Problem requirements. Search the listing below for the string "compétences" and show each line that contains it.

- - - - - - -

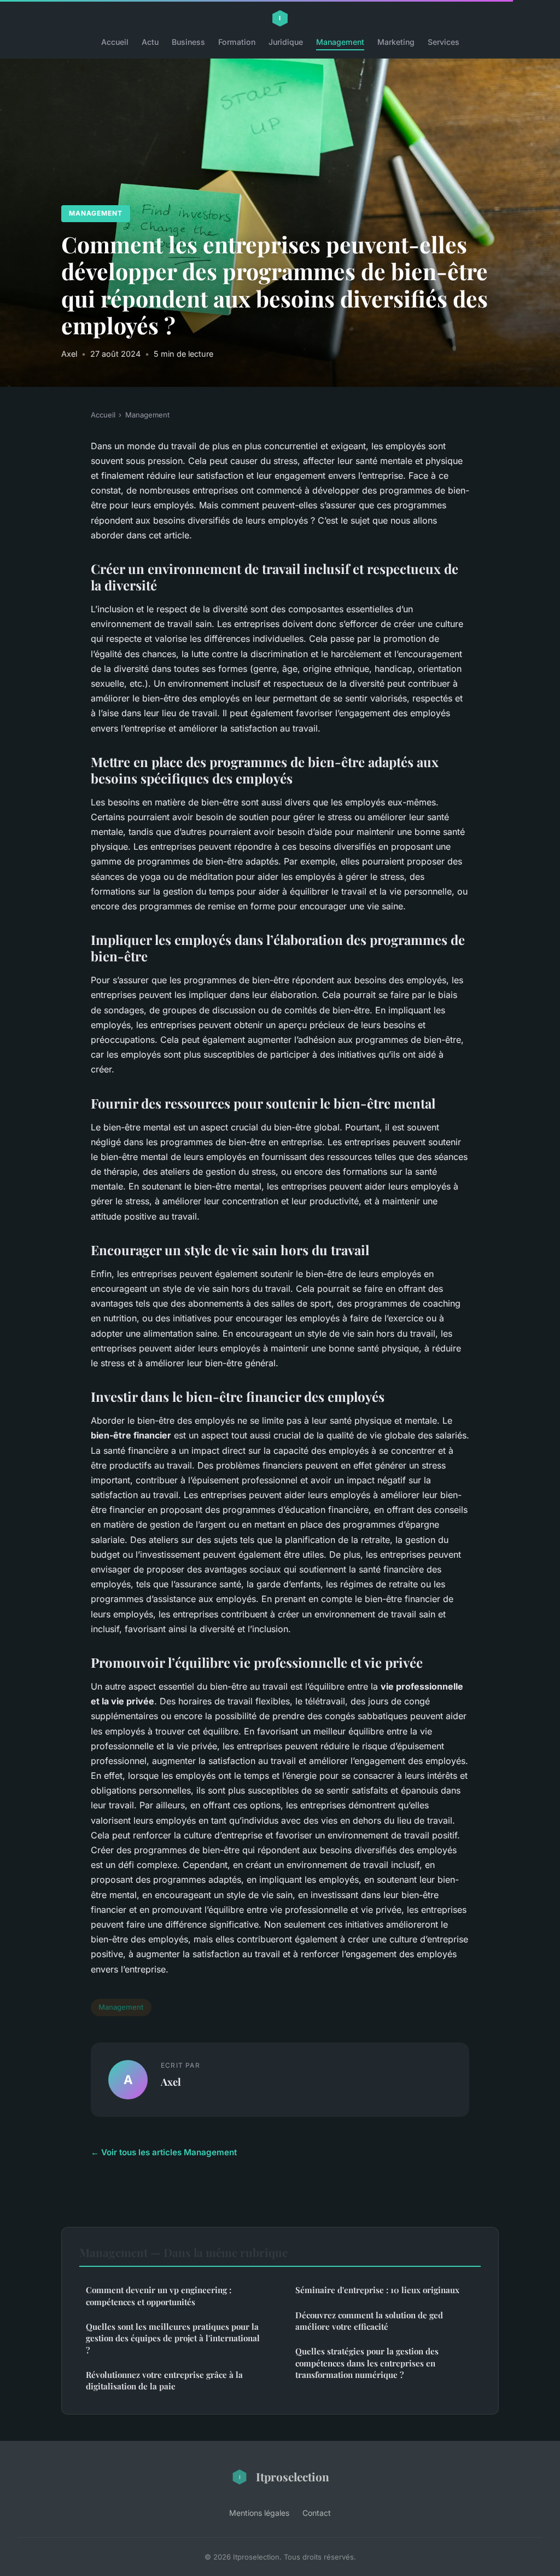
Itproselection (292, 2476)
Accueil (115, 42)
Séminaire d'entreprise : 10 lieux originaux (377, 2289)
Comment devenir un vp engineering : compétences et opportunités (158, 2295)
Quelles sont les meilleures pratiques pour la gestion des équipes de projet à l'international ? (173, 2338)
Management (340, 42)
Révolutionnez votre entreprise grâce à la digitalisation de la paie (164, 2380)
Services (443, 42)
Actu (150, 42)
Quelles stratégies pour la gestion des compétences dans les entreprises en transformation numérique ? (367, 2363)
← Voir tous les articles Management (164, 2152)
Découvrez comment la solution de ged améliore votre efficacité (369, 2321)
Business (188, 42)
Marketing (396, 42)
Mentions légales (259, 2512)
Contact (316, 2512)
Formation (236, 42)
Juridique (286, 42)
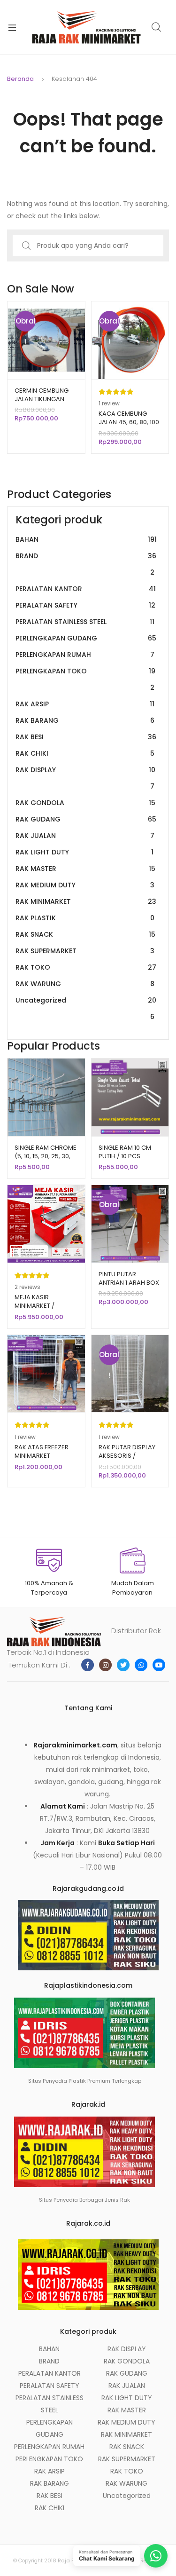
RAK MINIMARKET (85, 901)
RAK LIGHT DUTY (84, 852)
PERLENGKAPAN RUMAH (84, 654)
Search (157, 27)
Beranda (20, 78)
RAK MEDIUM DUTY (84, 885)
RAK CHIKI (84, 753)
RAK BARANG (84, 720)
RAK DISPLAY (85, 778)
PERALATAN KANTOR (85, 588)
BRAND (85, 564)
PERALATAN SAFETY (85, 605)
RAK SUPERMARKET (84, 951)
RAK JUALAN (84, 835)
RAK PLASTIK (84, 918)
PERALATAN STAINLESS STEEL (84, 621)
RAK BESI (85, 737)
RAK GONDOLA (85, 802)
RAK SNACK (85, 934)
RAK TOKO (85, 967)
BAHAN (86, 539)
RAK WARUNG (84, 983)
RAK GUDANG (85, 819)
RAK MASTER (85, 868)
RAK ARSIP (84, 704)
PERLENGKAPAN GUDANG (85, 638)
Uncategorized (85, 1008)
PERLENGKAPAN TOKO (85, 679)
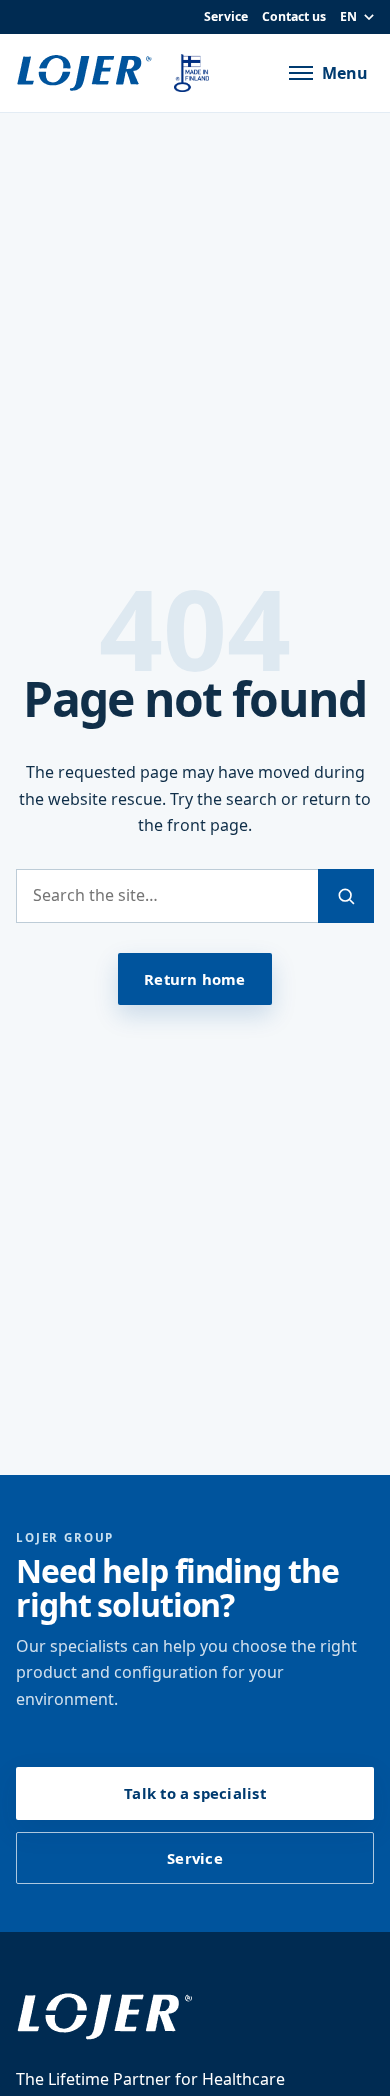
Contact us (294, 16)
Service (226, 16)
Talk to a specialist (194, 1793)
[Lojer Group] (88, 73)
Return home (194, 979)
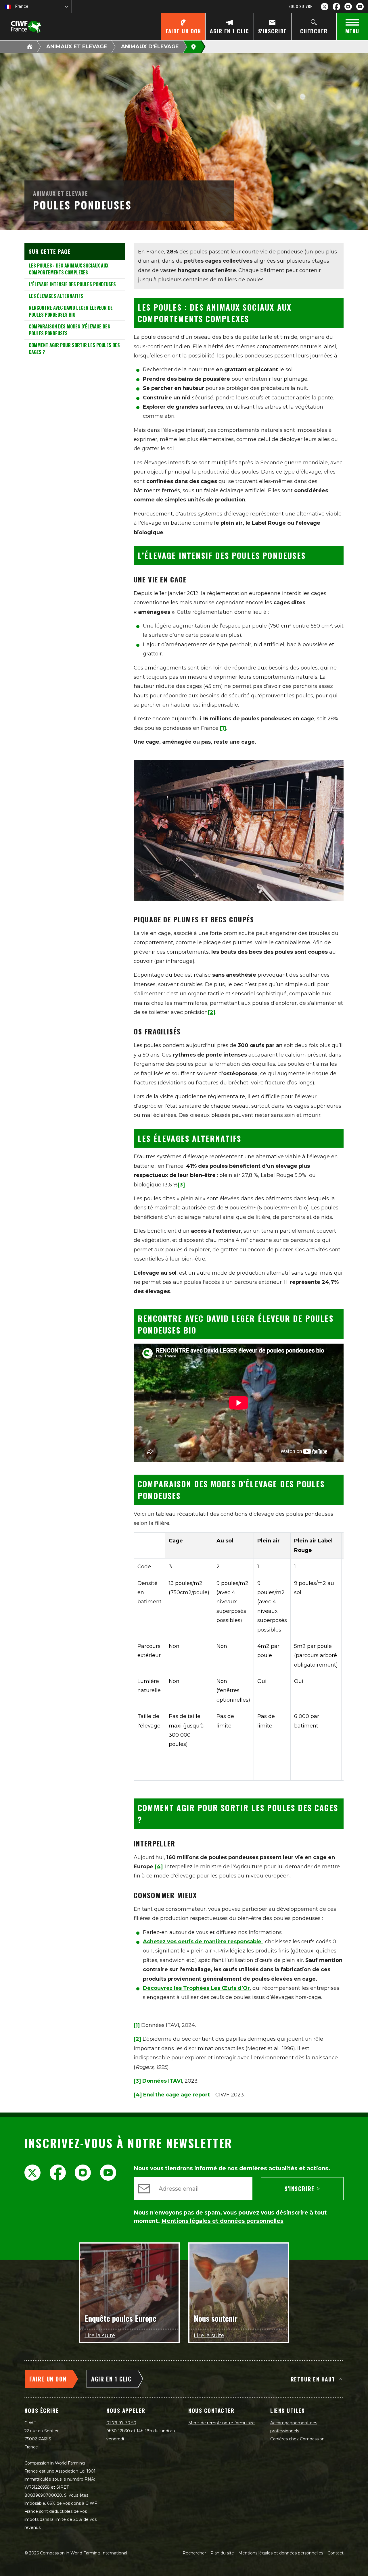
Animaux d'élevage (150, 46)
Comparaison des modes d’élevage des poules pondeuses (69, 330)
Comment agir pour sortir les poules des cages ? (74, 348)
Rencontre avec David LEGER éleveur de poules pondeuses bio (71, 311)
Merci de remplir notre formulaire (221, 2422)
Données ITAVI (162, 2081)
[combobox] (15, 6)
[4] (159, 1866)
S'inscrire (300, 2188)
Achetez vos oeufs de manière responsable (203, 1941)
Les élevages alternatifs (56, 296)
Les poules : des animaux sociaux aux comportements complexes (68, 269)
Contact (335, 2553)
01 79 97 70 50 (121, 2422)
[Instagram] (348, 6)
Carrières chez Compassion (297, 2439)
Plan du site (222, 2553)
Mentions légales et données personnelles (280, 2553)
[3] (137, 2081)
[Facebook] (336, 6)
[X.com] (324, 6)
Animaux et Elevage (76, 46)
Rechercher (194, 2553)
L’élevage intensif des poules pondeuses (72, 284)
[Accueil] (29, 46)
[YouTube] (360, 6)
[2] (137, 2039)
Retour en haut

- - - - - - -

Solution below.
Comment devenir un vp engineering : compétences et opportunités (158, 2295)
Quelles stratégies pour la gestion des compétences dans les entreprises en transformation numérique ? (367, 2363)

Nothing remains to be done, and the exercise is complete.